- _Exercise requirements_
Rewrite the lines below, putting "Screen size" wherever "Screen dimensions" appears and keeping everything else unchanged.

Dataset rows
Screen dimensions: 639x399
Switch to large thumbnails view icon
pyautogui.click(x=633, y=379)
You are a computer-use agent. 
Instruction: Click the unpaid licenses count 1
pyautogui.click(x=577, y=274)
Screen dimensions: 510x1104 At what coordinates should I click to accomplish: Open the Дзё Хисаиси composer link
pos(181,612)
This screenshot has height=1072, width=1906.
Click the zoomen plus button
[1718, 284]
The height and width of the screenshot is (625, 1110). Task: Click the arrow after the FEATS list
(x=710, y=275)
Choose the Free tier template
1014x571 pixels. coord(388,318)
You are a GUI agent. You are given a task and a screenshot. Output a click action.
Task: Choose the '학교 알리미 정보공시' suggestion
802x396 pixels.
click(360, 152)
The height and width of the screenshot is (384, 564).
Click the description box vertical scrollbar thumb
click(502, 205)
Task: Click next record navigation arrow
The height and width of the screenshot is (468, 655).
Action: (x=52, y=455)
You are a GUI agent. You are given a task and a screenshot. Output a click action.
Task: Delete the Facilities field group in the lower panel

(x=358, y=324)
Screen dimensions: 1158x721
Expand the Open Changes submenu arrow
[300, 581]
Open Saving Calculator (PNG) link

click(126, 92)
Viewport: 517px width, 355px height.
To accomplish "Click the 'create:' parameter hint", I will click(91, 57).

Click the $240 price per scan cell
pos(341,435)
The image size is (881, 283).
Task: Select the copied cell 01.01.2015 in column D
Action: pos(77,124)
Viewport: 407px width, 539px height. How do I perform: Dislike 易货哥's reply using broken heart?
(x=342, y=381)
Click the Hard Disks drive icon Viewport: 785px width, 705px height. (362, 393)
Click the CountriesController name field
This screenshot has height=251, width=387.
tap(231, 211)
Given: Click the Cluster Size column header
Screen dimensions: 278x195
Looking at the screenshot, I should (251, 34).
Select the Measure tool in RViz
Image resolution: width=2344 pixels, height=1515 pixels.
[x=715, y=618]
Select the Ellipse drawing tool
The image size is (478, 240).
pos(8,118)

- _Task output_
Screen size: 639x399
Switch to large thumbnails view icon
pyautogui.click(x=633, y=379)
You are a computer-use agent. 
Instruction: Click the unpaid licenses count 1
pyautogui.click(x=577, y=274)
Screen size: 510x1104 At what coordinates should I click to accomplish: Open the Дзё Хисаиси composer link
pos(181,612)
This screenshot has height=1072, width=1906.
Click the zoomen plus button
[1718, 284]
The height and width of the screenshot is (625, 1110). Task: Click the arrow after the FEATS list
(x=710, y=275)
Choose the Free tier template
1014x571 pixels. coord(388,318)
You are a GUI agent. You are given a task and a screenshot. Output a click action.
Task: Choose the '학교 알리미 정보공시' suggestion
802x396 pixels.
click(360, 152)
The height and width of the screenshot is (384, 564).
Click the description box vertical scrollbar thumb
click(502, 205)
Task: Click next record navigation arrow
The height and width of the screenshot is (468, 655).
Action: (x=52, y=455)
You are a GUI agent. You are given a task and a screenshot. Output a click action.
Task: Delete the Facilities field group in the lower panel

(x=358, y=324)
Screen size: 1158x721
Expand the Open Changes submenu arrow
[300, 581]
Open Saving Calculator (PNG) link

click(126, 92)
Viewport: 517px width, 355px height.
To accomplish "Click the 'create:' parameter hint", I will click(91, 57).

Click the $240 price per scan cell
pos(341,435)
The image size is (881, 283).
Task: Select the copied cell 01.01.2015 in column D
Action: pos(77,124)
Viewport: 407px width, 539px height. How do I perform: Dislike 易货哥's reply using broken heart?
(x=342, y=381)
Click the Hard Disks drive icon Viewport: 785px width, 705px height. (362, 393)
Click the CountriesController name field
This screenshot has height=251, width=387.
tap(231, 211)
Given: Click the Cluster Size column header
Screen size: 278x195
Looking at the screenshot, I should (251, 34).
Select the Measure tool in RViz
Image resolution: width=2344 pixels, height=1515 pixels.
[x=715, y=618]
Select the Ellipse drawing tool
The image size is (478, 240).
pos(8,118)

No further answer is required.